Persons who engage in harassment, discrimination or retaliation may be subject to disciplinary action, including, but not limited to reprimand, suspension, termination/expulsion or other sanctions as determined by the school district administration, subject to applicable procedural requirements.
Non-Applicability of This Procedure to Title IX Sexual Harassment Allegations
The Civil Rights Grievance Procedure shall not apply to reports of sexual harassment as defined under Title IX of the Education Amendment of 1972 and its implementing regulations (“Title IX”) effective August of 2020.

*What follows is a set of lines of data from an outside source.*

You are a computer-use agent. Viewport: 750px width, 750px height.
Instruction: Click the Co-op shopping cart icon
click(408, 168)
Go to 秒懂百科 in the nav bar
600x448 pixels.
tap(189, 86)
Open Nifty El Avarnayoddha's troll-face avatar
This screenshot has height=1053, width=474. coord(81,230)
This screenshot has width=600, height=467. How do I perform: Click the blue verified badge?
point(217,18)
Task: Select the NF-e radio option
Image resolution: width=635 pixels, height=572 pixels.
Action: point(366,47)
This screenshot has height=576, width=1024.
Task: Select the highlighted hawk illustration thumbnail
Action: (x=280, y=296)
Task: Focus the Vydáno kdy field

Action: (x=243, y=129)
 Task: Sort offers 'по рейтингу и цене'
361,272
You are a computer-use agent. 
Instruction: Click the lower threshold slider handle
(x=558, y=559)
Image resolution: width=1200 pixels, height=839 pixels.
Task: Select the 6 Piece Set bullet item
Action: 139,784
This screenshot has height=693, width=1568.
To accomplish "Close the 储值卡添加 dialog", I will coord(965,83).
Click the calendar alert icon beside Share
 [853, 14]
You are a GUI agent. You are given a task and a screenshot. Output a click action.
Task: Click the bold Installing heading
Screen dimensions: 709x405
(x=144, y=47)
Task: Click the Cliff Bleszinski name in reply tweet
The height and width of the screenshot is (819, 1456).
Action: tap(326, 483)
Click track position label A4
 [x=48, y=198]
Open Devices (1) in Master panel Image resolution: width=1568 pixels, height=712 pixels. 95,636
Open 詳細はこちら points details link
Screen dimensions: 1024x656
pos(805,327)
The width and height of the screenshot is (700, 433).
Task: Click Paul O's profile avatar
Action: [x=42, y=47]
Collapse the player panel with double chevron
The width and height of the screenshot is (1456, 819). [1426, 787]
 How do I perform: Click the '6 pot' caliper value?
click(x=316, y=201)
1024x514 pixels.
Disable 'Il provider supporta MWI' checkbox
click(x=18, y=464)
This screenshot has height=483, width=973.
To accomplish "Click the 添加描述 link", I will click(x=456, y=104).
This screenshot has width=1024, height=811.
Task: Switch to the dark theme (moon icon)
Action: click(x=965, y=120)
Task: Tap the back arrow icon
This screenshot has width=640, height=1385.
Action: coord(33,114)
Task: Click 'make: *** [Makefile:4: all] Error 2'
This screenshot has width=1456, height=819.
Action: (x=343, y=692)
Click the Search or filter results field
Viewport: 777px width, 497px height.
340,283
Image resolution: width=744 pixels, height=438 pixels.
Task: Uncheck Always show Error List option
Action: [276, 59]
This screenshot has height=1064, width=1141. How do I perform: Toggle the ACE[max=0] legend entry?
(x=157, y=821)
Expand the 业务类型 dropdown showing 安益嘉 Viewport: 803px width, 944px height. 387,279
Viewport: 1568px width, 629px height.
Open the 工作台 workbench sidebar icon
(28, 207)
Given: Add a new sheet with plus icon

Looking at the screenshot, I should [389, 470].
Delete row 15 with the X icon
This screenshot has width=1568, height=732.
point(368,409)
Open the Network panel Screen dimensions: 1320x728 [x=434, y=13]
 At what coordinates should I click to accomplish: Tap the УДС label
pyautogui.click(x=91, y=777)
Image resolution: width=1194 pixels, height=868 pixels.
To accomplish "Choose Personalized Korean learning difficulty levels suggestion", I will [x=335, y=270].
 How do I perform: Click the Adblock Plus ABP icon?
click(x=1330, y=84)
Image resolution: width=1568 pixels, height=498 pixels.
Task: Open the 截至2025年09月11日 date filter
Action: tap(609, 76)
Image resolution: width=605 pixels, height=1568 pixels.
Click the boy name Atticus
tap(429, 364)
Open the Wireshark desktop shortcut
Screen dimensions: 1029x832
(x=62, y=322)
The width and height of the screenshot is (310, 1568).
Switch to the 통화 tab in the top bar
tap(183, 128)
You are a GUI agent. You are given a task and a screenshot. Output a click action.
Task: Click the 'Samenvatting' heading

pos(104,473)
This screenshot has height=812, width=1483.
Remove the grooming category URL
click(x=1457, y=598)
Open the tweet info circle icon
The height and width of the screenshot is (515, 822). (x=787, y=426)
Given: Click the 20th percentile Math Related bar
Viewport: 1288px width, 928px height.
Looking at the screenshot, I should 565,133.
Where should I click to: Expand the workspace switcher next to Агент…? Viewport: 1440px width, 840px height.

Allegations of conduct that could, if proven, meet the definition of sexual harassment under Title IX shall be addressed through the District’s Title IX Sexual Harassment Grievance Procedure. Similarly, allegations of conduct that meet the definition of sexual harassment under Title IX, and simultaneously meet the definitions of sexual harassment under Title VII (employees), M.G.L. c. 151B (employees), and/or M.G.L. c. 151C (students), will also be addressed through the Title IX Sexual Harassment Grievance Procedure.
Allegations of conduct that do not meet the definition of sexual harassment under Title IX, but could, if proven, meet the definition(s) of sexual harassment under Title VII (employees), M.G.L. c. 151B (employees), and/or M.G.L. c. 151C (students), will be addressed through the Civil Rights Grievance Procedure.
For the purposes of this Procedure:
- “Discrimination” means discrimination or harassment on the basis of race, age, color, national origin, sex, sexual orientation, gender identity, disability or religion by which an individual is excluded from participation in, denied the benefits of, or otherwise subjected to discrimination under any program or activity of the school district.
- “Harassment” means unwelcome conduct on the basis of race, , age, color, national origin, sex, sexual orientation, gender identity disability, or religion that is sufficiently severe, persistent or pervasive to create or contribute to a hostile environment for the individual at school. Harassment may include insults, name-calling, off color jokes, threats, comments, innuendoes, notes, display of pictures or symbols, gestures or other conduct which rises to the level of a hostile environment. A hostile environment is one which unreasonably interfered with an individual’s participation in, denied the individual the benefits of, or otherwise subjected the individual to discrimination under any program or activity of the District.
- Non-Title IX Sexual Harassment
M.G.L. c. 151B, § 1 – the term “sexual harassment” is defined as sexual advances, requests for sexual favors, and other verbal or physical conduct of a sexual nature when: (a) submission to or rejection of such advances, requests or conduct is made either explicitly or implicitly a term or condition of employment or as a basis for employment decisions; (b) such advances, requests or conduct have the purpose or effect of unreasonably interfering with an individual’s work performance by creating an intimidating, hostile, humiliating or sexually offensive work environment. Discrimination on the basis of sex shall include, but not be limited to, sexual harassment.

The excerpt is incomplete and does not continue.